And as well as inviting fine international work to Edinburgh, and showcasing the best of Scottish shows for young audiences, Imaginate also now seeks to encourage and commission co-productions between Scottish companies and international partners. Andy Manley of the Scottish group Starcatchers, and Ania Michaelis of the German company o.N., offer the gorgeous A Small Story/Eine Kleine Geschichte (****), in which two people are haunted, entertained and changed by the strange noises coming from all the household goods that surround them on Fred Pommerehn’s magical set, and by the personalities these objects acquire. This show seemed to me perfect for two year-olds, who were completely enthralled.

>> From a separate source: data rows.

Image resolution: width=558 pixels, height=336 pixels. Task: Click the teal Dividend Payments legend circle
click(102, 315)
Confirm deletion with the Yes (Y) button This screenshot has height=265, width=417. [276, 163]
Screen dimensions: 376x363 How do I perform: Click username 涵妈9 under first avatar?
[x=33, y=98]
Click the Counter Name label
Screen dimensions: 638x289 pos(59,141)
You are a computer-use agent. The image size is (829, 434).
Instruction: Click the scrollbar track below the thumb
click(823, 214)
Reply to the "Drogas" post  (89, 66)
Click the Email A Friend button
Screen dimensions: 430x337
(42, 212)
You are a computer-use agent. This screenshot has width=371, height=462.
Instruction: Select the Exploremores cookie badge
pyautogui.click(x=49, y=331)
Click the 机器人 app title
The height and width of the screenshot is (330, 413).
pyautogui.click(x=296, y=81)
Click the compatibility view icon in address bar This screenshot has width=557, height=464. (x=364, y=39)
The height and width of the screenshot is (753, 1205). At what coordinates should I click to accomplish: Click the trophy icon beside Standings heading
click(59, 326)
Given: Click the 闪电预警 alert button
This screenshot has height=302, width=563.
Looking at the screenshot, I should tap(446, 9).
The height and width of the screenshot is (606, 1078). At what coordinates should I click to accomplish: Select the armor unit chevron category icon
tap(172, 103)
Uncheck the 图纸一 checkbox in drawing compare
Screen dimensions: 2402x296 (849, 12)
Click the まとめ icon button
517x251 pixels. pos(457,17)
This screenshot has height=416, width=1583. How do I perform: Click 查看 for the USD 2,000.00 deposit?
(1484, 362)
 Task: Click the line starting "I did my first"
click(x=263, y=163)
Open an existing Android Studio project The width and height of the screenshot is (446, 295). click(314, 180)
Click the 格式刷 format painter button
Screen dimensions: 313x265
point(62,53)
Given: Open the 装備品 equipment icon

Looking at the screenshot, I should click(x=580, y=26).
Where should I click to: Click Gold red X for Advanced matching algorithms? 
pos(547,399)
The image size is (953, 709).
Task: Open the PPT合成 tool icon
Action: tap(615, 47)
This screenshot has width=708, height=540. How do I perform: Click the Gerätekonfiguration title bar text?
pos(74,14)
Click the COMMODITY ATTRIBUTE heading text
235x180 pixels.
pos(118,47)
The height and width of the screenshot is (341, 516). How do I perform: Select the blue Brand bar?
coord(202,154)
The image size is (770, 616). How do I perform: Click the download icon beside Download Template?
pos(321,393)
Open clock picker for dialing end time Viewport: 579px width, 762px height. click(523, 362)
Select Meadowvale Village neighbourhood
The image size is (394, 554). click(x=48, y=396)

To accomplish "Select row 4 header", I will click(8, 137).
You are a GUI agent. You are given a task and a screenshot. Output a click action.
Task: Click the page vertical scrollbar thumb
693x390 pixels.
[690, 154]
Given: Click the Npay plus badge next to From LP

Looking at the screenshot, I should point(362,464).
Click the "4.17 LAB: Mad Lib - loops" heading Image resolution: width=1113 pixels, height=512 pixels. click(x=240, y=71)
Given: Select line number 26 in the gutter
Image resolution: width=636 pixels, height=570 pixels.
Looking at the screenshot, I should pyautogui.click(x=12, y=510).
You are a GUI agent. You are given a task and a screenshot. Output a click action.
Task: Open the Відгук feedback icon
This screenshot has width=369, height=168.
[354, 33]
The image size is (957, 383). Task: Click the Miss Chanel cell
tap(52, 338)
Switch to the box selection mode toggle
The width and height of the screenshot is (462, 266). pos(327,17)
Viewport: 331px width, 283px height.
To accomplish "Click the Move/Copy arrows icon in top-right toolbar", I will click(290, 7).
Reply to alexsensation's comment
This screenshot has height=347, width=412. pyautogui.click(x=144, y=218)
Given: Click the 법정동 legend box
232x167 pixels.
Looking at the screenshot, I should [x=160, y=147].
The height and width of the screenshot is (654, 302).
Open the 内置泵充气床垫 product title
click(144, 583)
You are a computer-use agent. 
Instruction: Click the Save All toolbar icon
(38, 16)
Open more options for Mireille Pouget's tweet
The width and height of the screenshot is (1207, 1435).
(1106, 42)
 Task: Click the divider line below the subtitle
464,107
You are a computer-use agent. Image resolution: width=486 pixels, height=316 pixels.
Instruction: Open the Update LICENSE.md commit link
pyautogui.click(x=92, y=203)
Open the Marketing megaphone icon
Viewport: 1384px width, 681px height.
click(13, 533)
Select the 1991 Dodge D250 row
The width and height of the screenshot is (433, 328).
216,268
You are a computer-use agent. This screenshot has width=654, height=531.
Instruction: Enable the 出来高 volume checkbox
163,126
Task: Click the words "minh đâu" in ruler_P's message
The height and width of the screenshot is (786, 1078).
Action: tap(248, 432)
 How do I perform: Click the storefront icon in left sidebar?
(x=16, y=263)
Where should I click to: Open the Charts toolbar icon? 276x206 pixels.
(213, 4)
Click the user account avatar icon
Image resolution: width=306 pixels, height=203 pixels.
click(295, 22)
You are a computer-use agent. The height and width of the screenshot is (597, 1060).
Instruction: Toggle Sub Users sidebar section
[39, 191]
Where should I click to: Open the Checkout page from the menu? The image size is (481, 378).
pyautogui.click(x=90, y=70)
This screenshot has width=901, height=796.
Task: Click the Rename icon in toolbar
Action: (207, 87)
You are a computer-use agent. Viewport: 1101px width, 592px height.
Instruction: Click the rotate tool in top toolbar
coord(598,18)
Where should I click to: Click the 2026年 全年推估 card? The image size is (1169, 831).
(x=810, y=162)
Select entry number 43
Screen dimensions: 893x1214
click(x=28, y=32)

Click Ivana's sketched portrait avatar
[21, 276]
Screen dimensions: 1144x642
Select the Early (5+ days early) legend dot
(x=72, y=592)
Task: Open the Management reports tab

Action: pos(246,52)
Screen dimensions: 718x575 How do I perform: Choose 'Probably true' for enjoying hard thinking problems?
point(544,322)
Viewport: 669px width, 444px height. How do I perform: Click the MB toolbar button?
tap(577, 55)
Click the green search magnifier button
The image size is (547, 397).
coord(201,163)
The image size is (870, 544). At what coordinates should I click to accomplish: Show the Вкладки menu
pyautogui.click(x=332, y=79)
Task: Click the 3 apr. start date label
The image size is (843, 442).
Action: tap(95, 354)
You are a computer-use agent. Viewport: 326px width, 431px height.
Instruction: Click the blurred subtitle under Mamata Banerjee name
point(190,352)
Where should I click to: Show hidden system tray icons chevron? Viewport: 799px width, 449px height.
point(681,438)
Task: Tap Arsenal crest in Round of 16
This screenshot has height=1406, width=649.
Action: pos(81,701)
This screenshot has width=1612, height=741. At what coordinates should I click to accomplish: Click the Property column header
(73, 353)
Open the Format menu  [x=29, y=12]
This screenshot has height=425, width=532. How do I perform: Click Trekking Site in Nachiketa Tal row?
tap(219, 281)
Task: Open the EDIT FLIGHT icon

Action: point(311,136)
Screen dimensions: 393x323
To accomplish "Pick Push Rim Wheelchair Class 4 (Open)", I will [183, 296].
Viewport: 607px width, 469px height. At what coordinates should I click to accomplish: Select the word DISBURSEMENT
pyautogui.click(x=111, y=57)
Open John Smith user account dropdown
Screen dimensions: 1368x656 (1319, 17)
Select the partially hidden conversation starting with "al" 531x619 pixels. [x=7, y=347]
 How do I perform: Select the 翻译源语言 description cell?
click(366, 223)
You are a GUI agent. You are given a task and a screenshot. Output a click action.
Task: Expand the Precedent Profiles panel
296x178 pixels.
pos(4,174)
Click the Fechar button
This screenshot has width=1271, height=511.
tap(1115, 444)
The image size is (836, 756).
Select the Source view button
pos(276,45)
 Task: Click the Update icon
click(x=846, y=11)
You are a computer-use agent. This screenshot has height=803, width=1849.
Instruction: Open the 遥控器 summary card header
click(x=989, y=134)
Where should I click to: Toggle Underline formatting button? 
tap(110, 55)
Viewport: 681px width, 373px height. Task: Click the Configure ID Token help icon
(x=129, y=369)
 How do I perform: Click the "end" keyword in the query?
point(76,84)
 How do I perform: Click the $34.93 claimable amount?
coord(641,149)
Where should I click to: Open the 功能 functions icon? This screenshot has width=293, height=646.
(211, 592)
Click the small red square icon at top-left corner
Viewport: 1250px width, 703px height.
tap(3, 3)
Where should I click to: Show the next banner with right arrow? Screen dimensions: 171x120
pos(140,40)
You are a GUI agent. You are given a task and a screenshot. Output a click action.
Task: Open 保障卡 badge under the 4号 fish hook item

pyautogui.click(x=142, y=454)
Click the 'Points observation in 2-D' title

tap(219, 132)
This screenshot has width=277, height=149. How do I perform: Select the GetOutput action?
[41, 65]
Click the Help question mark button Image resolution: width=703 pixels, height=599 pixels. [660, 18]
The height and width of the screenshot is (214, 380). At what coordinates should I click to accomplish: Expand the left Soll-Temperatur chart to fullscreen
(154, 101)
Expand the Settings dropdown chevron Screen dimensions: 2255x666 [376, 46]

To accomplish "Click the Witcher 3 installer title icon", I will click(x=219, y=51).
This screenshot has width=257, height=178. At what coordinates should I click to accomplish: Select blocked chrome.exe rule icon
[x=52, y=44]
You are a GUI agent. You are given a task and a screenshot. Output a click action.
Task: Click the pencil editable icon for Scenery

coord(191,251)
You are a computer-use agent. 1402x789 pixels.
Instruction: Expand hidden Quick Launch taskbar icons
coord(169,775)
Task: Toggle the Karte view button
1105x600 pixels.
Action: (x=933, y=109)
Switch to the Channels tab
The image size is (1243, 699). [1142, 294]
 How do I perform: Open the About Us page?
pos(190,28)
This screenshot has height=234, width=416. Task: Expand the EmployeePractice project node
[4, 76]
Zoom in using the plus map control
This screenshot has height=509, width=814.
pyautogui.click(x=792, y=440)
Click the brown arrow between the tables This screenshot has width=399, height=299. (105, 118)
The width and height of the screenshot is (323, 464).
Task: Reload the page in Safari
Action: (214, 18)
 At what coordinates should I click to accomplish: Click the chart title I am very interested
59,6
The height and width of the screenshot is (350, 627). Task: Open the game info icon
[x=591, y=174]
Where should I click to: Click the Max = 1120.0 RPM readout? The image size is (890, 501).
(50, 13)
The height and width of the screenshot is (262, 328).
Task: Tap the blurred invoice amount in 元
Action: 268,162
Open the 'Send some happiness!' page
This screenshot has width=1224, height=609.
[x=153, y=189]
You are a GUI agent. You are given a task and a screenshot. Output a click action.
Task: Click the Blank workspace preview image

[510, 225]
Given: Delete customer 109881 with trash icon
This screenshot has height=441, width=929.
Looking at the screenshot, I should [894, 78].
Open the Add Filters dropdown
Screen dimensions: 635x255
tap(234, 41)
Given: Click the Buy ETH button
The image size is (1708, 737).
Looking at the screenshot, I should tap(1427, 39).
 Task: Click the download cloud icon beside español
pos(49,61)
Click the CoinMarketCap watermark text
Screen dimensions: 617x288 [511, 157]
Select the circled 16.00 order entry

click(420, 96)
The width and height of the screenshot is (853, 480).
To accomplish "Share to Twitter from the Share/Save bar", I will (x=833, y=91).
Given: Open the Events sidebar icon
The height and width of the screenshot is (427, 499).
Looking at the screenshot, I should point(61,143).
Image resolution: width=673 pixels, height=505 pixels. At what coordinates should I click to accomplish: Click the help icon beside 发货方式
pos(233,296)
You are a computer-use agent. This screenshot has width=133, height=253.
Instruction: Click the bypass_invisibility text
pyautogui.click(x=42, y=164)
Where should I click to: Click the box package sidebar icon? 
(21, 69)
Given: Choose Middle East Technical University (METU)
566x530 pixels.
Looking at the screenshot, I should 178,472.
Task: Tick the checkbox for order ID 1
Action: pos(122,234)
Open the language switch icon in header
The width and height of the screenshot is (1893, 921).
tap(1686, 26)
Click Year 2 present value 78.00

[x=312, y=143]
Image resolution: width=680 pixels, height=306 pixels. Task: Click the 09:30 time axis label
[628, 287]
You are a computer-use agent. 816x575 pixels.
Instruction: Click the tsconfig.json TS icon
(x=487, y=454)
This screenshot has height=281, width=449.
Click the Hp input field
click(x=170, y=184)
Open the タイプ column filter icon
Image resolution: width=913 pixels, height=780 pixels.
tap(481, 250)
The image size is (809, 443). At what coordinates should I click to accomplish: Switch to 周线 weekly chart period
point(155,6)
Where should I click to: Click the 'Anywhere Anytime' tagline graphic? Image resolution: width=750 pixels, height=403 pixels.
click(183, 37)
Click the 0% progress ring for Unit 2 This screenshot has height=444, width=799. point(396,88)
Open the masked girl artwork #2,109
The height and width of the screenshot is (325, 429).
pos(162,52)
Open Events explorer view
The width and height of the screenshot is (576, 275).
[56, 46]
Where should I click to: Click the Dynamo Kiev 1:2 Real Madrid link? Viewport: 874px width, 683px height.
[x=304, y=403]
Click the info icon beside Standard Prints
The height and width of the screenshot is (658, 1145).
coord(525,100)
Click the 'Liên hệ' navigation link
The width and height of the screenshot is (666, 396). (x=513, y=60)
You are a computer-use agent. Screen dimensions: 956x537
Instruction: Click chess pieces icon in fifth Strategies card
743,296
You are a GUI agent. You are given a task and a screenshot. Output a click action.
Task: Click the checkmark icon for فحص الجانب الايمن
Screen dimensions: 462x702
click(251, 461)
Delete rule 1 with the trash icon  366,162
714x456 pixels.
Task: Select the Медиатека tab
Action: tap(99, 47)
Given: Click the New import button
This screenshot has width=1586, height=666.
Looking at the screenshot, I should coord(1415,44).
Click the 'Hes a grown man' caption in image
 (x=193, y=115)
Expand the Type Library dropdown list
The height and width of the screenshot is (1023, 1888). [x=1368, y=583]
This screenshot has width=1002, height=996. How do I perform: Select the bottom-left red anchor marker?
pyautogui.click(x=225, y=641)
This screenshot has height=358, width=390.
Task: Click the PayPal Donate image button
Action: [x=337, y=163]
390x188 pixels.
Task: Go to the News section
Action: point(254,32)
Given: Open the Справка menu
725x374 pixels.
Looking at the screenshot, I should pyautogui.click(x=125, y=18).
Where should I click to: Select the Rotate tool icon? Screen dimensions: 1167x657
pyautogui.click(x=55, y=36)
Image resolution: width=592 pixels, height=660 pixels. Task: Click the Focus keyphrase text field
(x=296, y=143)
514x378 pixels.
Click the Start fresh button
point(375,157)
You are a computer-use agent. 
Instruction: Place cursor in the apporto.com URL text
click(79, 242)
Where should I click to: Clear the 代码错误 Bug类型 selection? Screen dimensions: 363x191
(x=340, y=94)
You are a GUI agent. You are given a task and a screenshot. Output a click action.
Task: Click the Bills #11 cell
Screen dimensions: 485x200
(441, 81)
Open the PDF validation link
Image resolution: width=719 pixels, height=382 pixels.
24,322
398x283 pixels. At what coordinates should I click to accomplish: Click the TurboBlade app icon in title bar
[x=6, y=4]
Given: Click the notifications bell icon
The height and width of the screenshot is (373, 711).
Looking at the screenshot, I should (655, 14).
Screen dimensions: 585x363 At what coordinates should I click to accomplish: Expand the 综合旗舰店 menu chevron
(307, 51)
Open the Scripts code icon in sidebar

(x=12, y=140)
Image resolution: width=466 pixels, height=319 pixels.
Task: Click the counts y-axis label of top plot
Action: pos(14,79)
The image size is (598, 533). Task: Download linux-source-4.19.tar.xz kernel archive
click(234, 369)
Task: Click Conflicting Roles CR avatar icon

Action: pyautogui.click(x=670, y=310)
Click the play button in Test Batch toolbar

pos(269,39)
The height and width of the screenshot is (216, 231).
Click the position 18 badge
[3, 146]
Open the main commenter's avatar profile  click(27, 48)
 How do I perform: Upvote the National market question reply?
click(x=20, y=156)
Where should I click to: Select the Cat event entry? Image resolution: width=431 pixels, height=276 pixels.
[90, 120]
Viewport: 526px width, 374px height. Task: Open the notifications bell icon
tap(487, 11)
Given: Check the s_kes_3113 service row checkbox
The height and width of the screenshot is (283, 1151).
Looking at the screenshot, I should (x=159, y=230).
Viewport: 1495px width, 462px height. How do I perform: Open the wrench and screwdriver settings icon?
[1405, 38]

And then there’s Grandad And Me (****), a tremendously moving show from the new Glasgow-based company The Letter J, about a little girl moving around her much-loved Grandad’s living room, remembering the fun they had before her Grandad’s death took him away. Grandad And Me depends on a rich and steady interaction between the show’s beautiful design and animation, the live sound, music and voices provided by co-creators Judith Williams and Jon Bishop, and the central performance of Marta Masiero as the little girl; and although it’s perhaps a little clever and allusive for the average five year-old, it struck me as perfect for those around seven or eight, who are beginning to deal with the idea of death and loss.

Grandad And Me continues until Monday, along with a weekend programme that also includes a the gorgeous Australian/Italian co-production Saltbush, an interactive journey through the culture and landscape of Aboriginal Australia. Imaginate seems as fine and varied a festival as ever; and as essential to the future of a Scottish children’s theatre scene that it has helped to transform, over the years, into something of a leader in the field – although one full of theatre-makers who know that they still have plenty to learn, from their colleagues across Europe and the world.

• Imaginate continues until 12 May at venues across Edinburgh.